Mafia continues to feel a tad dated in its design trappings, but there’s a fascinating mix of beauty, efficiency and nuanced performances here that are well worth your time.

I hate to start a review with a cliché, but reader, I’m doing it. Mafia: The Old Country is that occasional sort of experience that is ‘more than the sum of its parts’. On paper, I don’t think I should like this game as much as I do. When I stop and think about it – y’know, squinting a little with concentration – I actually think I really like it a little less. But on balance, in my heart, I greatly enjoyed the whirlwind of mob tropes developer Hangar 13 has strung together here.

Mafia: The Old Country reviewDeveloper: Hangar 13Publisher: 2KPlatform: Played on Xbox Series X (and some on PC)Availability: Out now on PC (Steam), PS5, and Xbox Series X/S

That’s your one-paragraph review, but there’s much to unpick here in terms of how I came to these conclusions.
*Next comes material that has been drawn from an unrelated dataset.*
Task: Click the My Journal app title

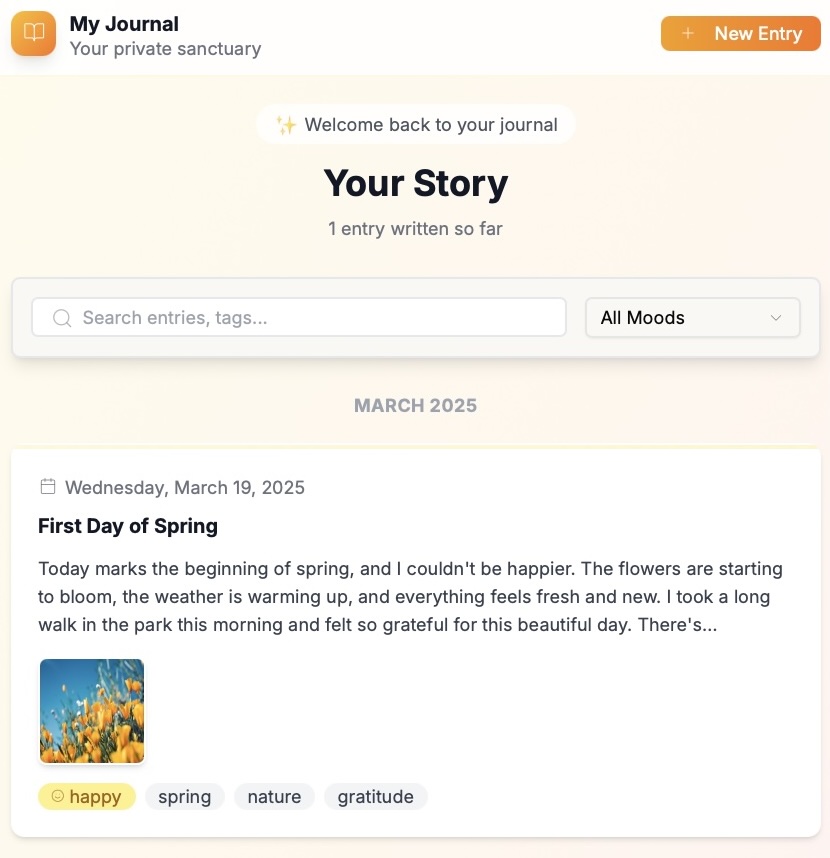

The fourth main entry in the Mafia series is fascinating in a variety of ways – some for good, some for ill, all intriguing.

Many of the roads taken have clearly been mapped out quite deliberately to deal with the elephant in the room: length. The Old Country is the latest in a growing category of what I’ll here christen the ‘truncated triple-A’ release. That is to say a game with big-budget ambitions and values, but not dead-set on monopolising your time for 40-plus hours, or forever through some live service component. The Old Country gets in, tells its story, and confidently extracts itself from your brain in well under 15 hours. On the whole, I’d say it is better for it.

I rather liked Mafia 3, the last main entry, but its sprawling open world and labyrinthine storyline of betrayal and revenge in an escalating cycle sure . And it says something about that game, which I greatly enjoyed at the time, that my most prominent memory of it today is that busywork wire-tapping activity you had to do repeatedly. It’s that and the soundtrack, full of blistering 60s classics. The Old Country has neither of these things. Stripped back and simplified, it wants to merely do a handful of things well enough in order to deliver a story that’ll keep you gripped.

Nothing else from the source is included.